_TEXTO PROPORCIONADO_.
▼

La historieta que nos ocupa es propia del 28 de diciembre, porque en sí misma es una inocentada. Pero no. El 1 de febrero de 1939 un insensato parlamentario sueco que había propuesto a Hitler como candidato al Nobel de la Paz intentó borrar todo vestigio de su petición en la Academia sueca para que no quedaran pruebas de su estupidez. Para evitar precisamente lo que estamos haciendo ahora, sospechar que aquel político llamado Erik Brandt se ganó su escaño en una tómbola.

La cosa fue como sigue, porque tener, tiene explicación. En 1938, cuando las potencias europeas simplemente mantenían las distancias con Hitler, sin pasar a mayores, se firmaron los pactos de Múnich para poner fin a la crisis de los Sudetes. Por un lado, Gran Bretaña y Francia, y, por otro, Alemania. Como mediador, Mussolini. Tiene guasa, pero lo que acordaron no tiene nombre: Hitler recibió el beneplácito para invadir Checoslovaquia a cambio de dejar en paz al resto de sus vecinos. Increíble, cuatro países firmaron unos acuerdos que afectaban directamente a un quinto, a Checoslovaquia, que jamás fue invitado a esas reuniones. Aquello fue vergonzoso, pero las potencias europeas se quedaron tan convencidas de que aquello había evitado la guerra.

Y en éstas estábamos, con todos contentos menos los checoslovacos, que fueron invadidos de inmediato por los nazis, cuando el parlamentario socialdemócrata sueco Brandt, no se sabe si fumado o bebido, hizo su propuesta a la Academia: Hitler, candidato al Nobel de la Paz. La Academia recogió la propuesta porque ésa es su obligación, pero meses después la desestimó porque Hitler no recibió más apoyos.

▲

_TAREAS POR HACER_.
a) Según el texto sobre la candidatura de Hitler al Nobel de la Paz, ¿quién hizo de mediador en los pactos de Múnich?
b) Repite del texto sobre la candidatura de Hitler al Nobel de la Paz el fragmento que empieza con las palabras que contienen "La cosa fue" y termina con "evitado la guerra.".
c) ¿Podrías seguir el texto sobre la candidatura de Hitler al Nobel de la Paz a partir del punto en que se detiene?
Los registros no tienen ningún papel en esto.

_Registros guardados de una colección_.
▼

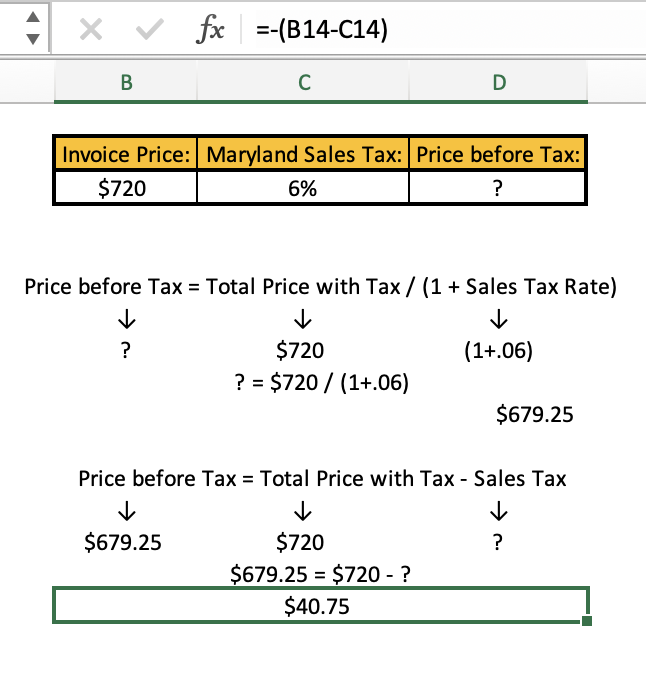Select the column C header

[304, 82]
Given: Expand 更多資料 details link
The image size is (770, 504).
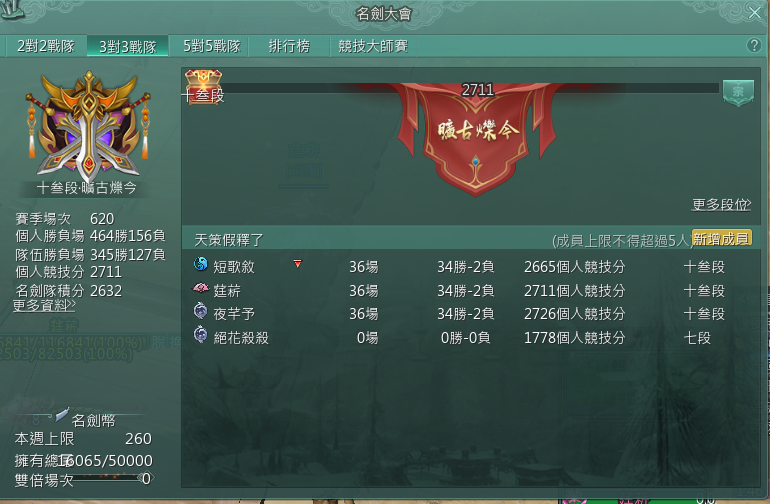Looking at the screenshot, I should [x=44, y=306].
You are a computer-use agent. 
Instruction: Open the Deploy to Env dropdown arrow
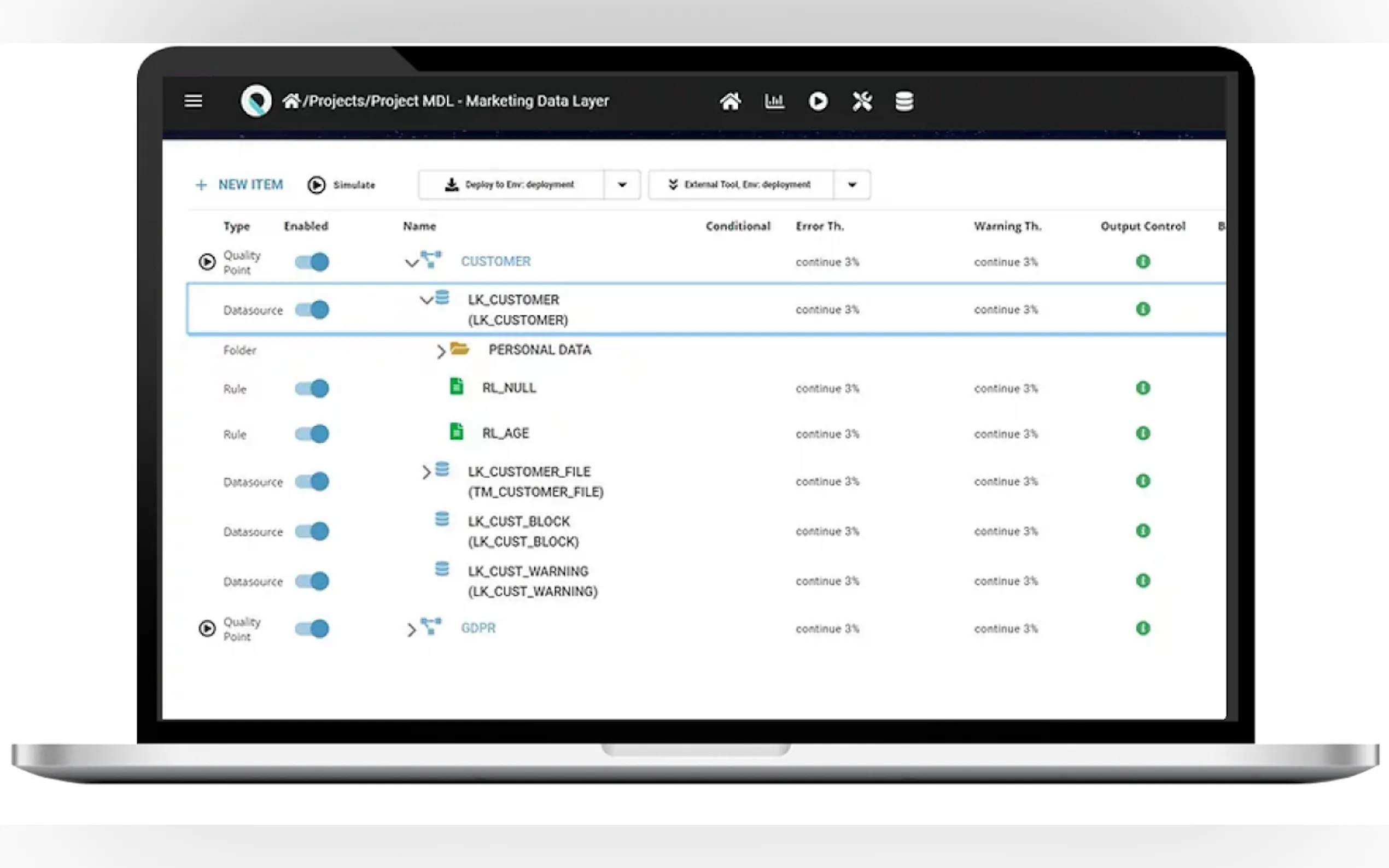point(622,185)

▲

_RESULTADOS OBTENIDOS_.
a) Mussolini.

b)
La cosa fue como sigue, porque tener, tiene explicación. En 1938, cuando las potencias europeas simplemente mantenían las distancias con Hitler, sin pasar a mayores, se firmaron los pactos de Múnich para poner fin a la crisis de los Sudetes. Por un lado, Gran Bretaña y Francia, y, por otro, Alemania. Como mediador, Mussolini. Tiene guasa, pero lo que acordaron no tiene nombre: Hitler recibió el beneplácito para invadir Checoslovaquia a cambio de dejar en paz al resto de sus vecinos. Increíble, cuatro países firmaron unos acuerdos que afectaban directamente a un quinto, a Checoslovaquia, que jamás fue invitado a esas reuniones. Aquello fue vergonzoso, pero las potencias europeas se quedaron tan convencidas de que aquello había evitado la guerra.

c)
Brandt, cuando se percató de la que había liado, intentó retirar a su candidato y que la documentación donde apareciera su nombre fuera destruida. No pudo ser, porque los estatutos de la Academia sueca prohíben tales escamoteos. Los descendientes de aquel político sueco puede que vivan estigmatizados, pero no es para tanto. Peor ha sido lo de Al Gore, porque a éste se lo dieron de verdad.

Estados Unidos se queda Guantánamo

¿Qué pintan los yanquis instalados tan cómodamente en el feudo de Fidel Castro, en Guantánamo, sin que nadie les tosa? El origen está en el 23 de febrero de 1903. Hace más de un siglo Cuba firmó un acuerdo con Estados Unidos por el que le otorgaba el derecho perpetuo a mantener una base naval en la bahía de Guantánamo. Tiene guasa que la canción cubana más célebre (
Guantanamera
) se refiera a la provincia ocupada por los estadounidenses. La historia une a extraños compañeros de viaje.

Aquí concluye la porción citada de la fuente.